- Poster designed by Gayathri Ashokan
- Directed by: Viji Thampi
- Written by: Ranjith
- Produced by: J. Peter
- Starring: Sreenivasan Jayaram Suparna Anand
- Cinematography: Anandakuttan Santosh Sivan
- Edited by: K. P. Hariharaputhran
- Music by: Raveendran
- Production company: Pratheeksha Productions
- Distributed by: Pratheeksha Pictures
- Release date: 4 August 1989;
- Running time: 163 minutes
- Country: India
- Language: Malayalam

= Nagarangalil Chennu Raparkam =

Nagarangalil Chennu Raparkam is a 1989 Indian Malayalam-language comedy film directed by Viji Thampi and written by Ranjith. The film stars Sreenivasan and Jayaram and is partially based on Ruthless People (1986).

==Plot==

Kunjoottan is a gullible man living in a countryside in Kerala, the only heir to wealthy aristocratic parents Thamburan and Kunjulakshmi. He cannot stand his overprotective father, who is concerned about his son's life after a nightmare he took as prophecy. After the family astrologer Panikker predicts that Kunjoottan would hardly survive age 30 and is prone to motor vehicles accidents, Thamburan hires two ex-mahouts Valiya Raman Nair and Cheriya Raman Nair to entourage Kunjoottan, which further annoys him.

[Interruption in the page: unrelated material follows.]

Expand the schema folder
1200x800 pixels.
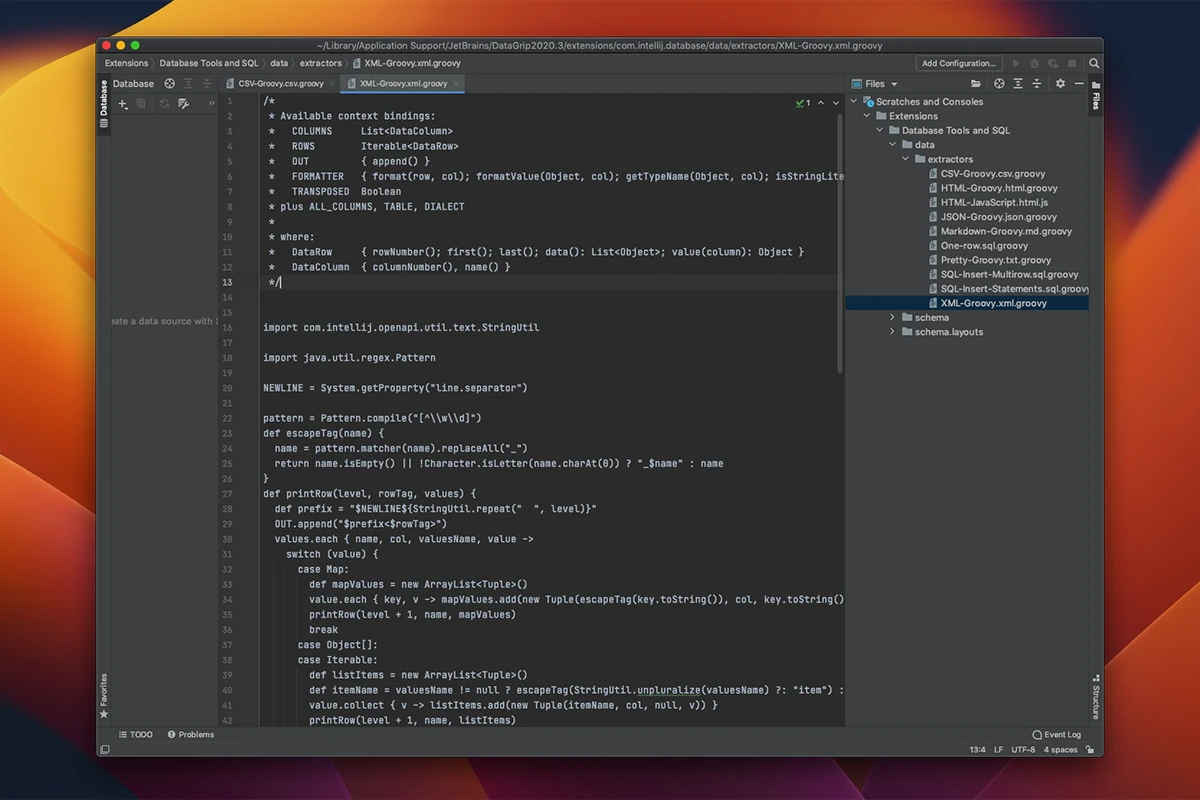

Kunjoottan's childhood friend Ramachandran is back from town with exciting stories about city life. He is in urgent need of money to pay his debts from a failed business. He tricks Kunjoottan into stealing money from his father's vault so that they can run away and enjoy life in the city. By the time Kunjoottan discovers his friend's true intentions, he loses all his money to tricksters in the city. Ramachandran tries to get rid of Kunjoottan since his innocence was landing both in trouble.

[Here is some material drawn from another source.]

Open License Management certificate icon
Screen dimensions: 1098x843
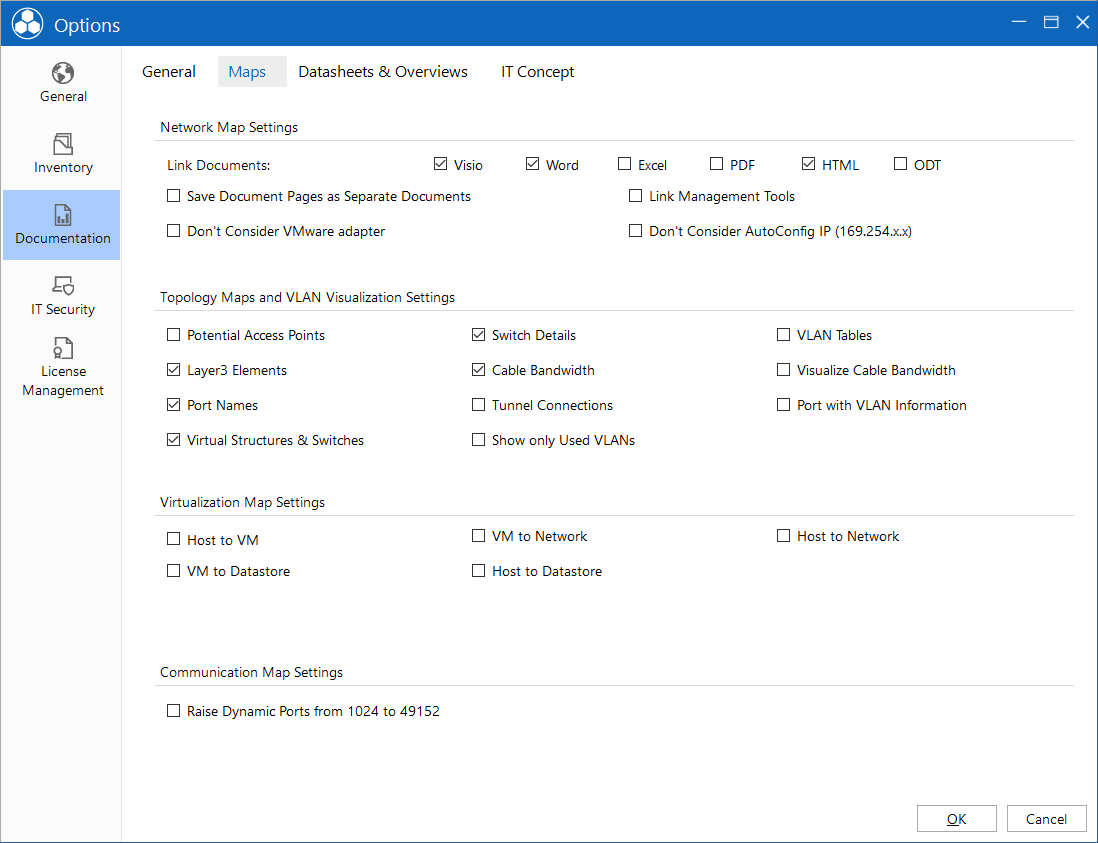(63, 348)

Later, they kidnap a girl named Asha whose stepfather M.R.C had hired three men to kill her. After learning about her sad past, both Rama and Kunjoottan decide to help her instead. But Kunjoottan's father is hell-bent on finding his son. Asha's father hires a professional killer named Christopher Luke to kill Asha. After a series of comic mishaps, the killer is captured by police inspector Abu Hassan. Kunjoottan reunites with his father.